Are there other programs out there to help veterans in or leaving prison?

Yes. First and foremost, Veterans Treatment Courts are becoming more and more popular to help veterans charged with crimes who struggle with addiction, mental illness or some other issue. As Justice for Vets explains on this page, these innovative courts allow veterans to avoid the “[b]usiness as usual” nature of our criminal justice system with “random judges who may or may not understand their unique military service and any related problems” and appear before a judge “surrounded by an interdisciplinary team … all working toward the same goal: to help each veteran achieve recovery and get their lives back on track.”

Image courtesy of Chairman of the Joint Chiefs of Staff via Wikimedia Commons.

States have implemented their own programs specifically designed to help justice-impacted veterans too.
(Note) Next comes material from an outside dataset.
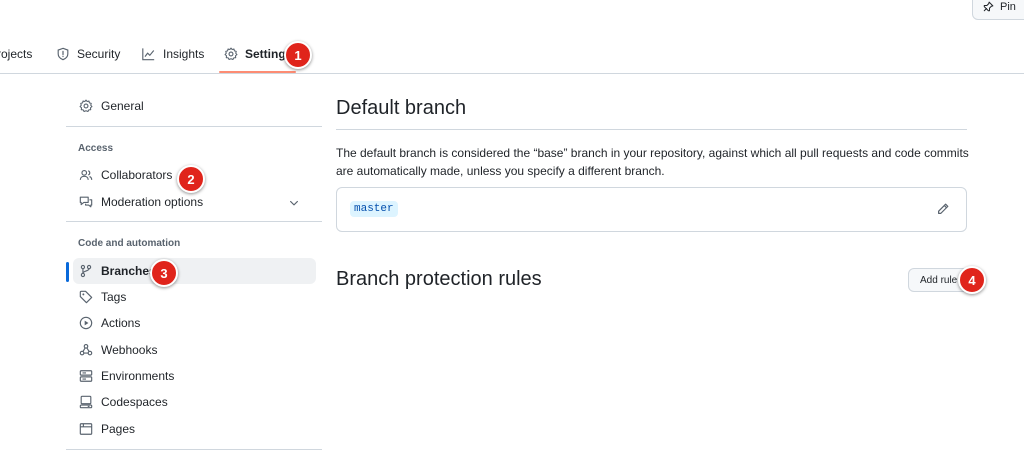 The image size is (1024, 452). Describe the element at coordinates (138, 376) in the screenshot. I see `sidebar-item-label: Environments` at that location.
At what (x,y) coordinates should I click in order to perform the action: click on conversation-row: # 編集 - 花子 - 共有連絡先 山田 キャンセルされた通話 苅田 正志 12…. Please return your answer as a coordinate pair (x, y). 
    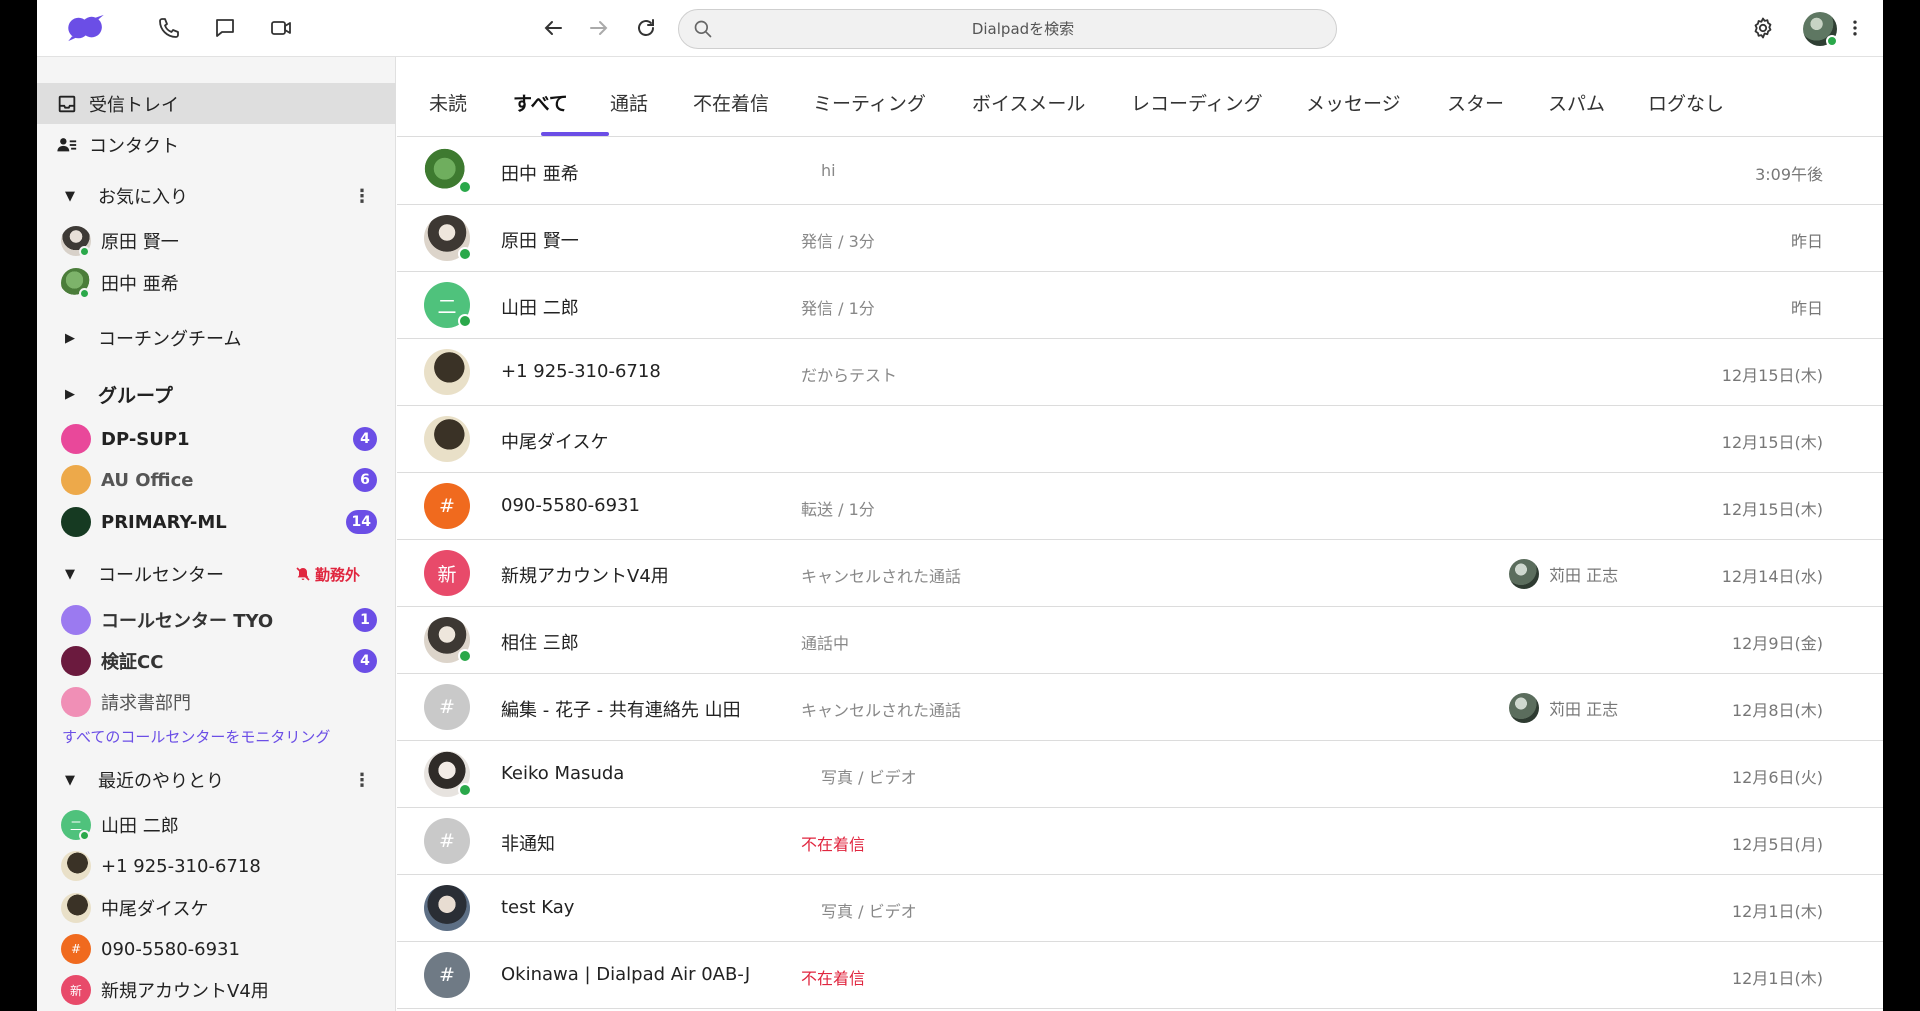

In Michigan, for example, the Michigan Veterans Affairs Agency partners with the Michigan Department of Corrections to provide hands-on help to veterans leaving prison. The partnership connects veteran-service officers with veterans to help with things like filing for their pension and bringing disability-compensation claims while they are still incarcerated. Michigan is also home to 25 of its own Veterans Treatment Courts and connects veterans with a variety of free or low-cost legal services.

The Takeaway:

Hundreds of thousands of veterans in the United States who suffer from PTSD, depression, anxiety and substance abuse will find themselves caught up in our country’s criminal justice system. Although there aren’t programs out there to help in every location, there are good local and national programs available. The Veterans Justice Outreach Program and Veterans Treatment Courts are leading the way on the national level. And similar programs in states like Michigan aren’t far behind.